Third, this study assumes no posttreatment confounding of the mediator–outcome relationship. In other words, the relationship between the mediator and outcome is not confounded by any variables that are affected by the treatment. However, such confounders may exist in many real applications. For example, in the growth mindset example, students in the intervention group may engage more with the treatment messages and thus be more motivated for challenge seeking and have a higher GPA. Therefore, treatment engagement is a potential posttreatment confounder of the relationship between challenge-seeking behaviors (mediator) and academic performance (outcome). Some researchers have developed sensitivity analysis strategies to assess the influence of posttreatment confounding (Daniel et al., 2015; Hong et al., 2023). Others have developed causal mediation analysis from the interventional perspective that allows for posttreatment confounding (e.g., VanderWeele et al., 2014).

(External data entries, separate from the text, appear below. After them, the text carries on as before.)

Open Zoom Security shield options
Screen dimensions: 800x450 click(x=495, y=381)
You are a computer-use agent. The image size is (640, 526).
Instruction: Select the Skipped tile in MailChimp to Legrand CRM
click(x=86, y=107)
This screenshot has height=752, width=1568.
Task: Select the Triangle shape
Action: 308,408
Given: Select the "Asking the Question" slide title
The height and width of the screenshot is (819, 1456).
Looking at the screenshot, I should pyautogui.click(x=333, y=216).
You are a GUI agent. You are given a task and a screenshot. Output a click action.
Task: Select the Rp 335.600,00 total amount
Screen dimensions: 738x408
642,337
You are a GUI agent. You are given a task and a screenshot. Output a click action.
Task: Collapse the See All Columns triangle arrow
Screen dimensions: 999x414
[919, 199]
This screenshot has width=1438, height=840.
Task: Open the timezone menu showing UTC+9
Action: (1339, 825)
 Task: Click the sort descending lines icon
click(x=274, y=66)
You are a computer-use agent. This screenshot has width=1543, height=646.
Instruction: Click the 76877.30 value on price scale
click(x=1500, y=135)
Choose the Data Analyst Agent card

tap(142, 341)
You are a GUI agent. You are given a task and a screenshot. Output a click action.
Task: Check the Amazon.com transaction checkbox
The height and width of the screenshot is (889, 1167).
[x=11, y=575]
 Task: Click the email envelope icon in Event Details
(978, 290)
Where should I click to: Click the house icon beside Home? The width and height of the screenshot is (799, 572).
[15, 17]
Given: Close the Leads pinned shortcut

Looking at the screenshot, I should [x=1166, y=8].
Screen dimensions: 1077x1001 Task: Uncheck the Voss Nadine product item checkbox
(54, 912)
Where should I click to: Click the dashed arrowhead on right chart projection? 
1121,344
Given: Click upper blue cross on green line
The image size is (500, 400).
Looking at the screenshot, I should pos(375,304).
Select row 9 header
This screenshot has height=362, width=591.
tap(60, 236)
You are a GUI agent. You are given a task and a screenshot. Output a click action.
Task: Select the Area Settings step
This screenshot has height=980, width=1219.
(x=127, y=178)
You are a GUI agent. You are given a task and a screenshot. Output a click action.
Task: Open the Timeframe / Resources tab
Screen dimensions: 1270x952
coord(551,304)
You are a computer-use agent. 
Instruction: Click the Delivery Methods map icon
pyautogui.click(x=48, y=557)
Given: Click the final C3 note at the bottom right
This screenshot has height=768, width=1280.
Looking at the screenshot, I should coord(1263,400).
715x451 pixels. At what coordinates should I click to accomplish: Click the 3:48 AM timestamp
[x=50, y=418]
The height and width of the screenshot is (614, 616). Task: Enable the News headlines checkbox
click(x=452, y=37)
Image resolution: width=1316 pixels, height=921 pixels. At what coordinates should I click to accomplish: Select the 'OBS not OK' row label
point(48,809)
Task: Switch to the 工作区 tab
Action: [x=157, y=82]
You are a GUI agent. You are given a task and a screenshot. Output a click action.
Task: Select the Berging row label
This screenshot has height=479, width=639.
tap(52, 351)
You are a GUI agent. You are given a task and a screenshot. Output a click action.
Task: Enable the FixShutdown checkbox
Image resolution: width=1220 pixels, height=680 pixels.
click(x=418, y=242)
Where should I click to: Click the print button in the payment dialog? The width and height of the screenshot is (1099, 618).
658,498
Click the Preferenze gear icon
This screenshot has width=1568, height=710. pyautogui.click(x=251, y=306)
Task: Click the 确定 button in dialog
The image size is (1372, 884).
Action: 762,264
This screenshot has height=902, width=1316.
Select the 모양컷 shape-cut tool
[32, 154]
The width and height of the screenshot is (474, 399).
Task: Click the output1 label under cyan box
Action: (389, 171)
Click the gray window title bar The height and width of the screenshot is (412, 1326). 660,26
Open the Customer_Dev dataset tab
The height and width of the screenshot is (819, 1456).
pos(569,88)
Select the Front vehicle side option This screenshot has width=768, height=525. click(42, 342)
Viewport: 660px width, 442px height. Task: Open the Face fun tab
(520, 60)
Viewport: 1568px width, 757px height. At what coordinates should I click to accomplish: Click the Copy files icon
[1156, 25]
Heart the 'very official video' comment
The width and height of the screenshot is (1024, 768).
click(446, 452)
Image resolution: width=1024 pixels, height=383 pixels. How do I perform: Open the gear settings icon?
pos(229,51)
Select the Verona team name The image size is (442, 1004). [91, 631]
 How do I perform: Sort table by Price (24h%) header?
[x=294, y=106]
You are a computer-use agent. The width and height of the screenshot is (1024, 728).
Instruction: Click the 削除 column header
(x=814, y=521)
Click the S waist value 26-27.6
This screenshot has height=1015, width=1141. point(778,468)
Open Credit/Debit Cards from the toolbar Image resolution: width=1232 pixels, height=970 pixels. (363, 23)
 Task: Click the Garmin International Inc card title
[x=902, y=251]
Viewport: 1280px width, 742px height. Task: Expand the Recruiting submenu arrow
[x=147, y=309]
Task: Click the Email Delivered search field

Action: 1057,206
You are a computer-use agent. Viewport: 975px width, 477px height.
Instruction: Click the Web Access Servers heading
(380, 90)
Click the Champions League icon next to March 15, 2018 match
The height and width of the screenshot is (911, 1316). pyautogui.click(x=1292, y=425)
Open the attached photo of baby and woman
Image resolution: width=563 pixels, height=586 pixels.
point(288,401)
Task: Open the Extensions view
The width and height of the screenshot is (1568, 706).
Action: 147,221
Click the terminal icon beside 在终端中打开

Despite the limitations of Rudolph et al. (2020), as explicated in the introduction section, they considered posttreatment confounding in power analysis for causal mediation analysis from the interventional perspective. However, they focused on binary mediator and outcome and used linear probability models that may be problematic when covariates are continuous. Extensions can be made to the proposed procedure in the current study by updating the population models in Step 1 (data generation) and the analytic models in Step 2 (estimation and inference) under the framework that can accommodate posttreatment confounders.
Fourth, power analysis for mediation analysis in multilevel designs has not been discussed until recently. Kelcey et al. (2017a, 2017b) derived power for indirect effects in group-randomized trials. They focused on a randomized and binary treatment, a normal mediator, and a normal outcome. Group-randomized trials randomize treatments at the group or site level and thus do not allow for investigating between-site heterogeneity. More and more multi-site trials have been designed for assessing between-site heterogeneity of treatment effects. To better understand why a treatment effect varies across sites, it is crucial to further investigate the heterogeneity of the underlying mechanisms via multi-site causal mediation analysis (Qin & Hong, 2017; Qin et al., 2019; Qin et al., 2021a). However, no power analysis tools have been developed for this line of research. The proposed power analysis tool can be extended by replacing the single-level models in Steps 1 and 2 with multilevel models for researchers to determine the sample size per site and number of sites required for such studies.
Fifth, additional extensions can be made for power analysis for causal mediation analysis that involves multiple mediators, power analysis for longitudinal mediation analysis, and power analysis that incorporates missing data or measurement error.
Sixth, in addition to the power of detecting an effect, there could be other targets of sample size planning, such as the accuracy in parameter estimation (e.g., Kelley & Maxwell, 2003) and the strength of evidence for competing hypotheses based on Bayes factors (e.g., Schönbrodt & Wagenmakers, 2018). Extensions can be made to develop sample size planning methods for causal mediation analyses that aim at these alternative targets.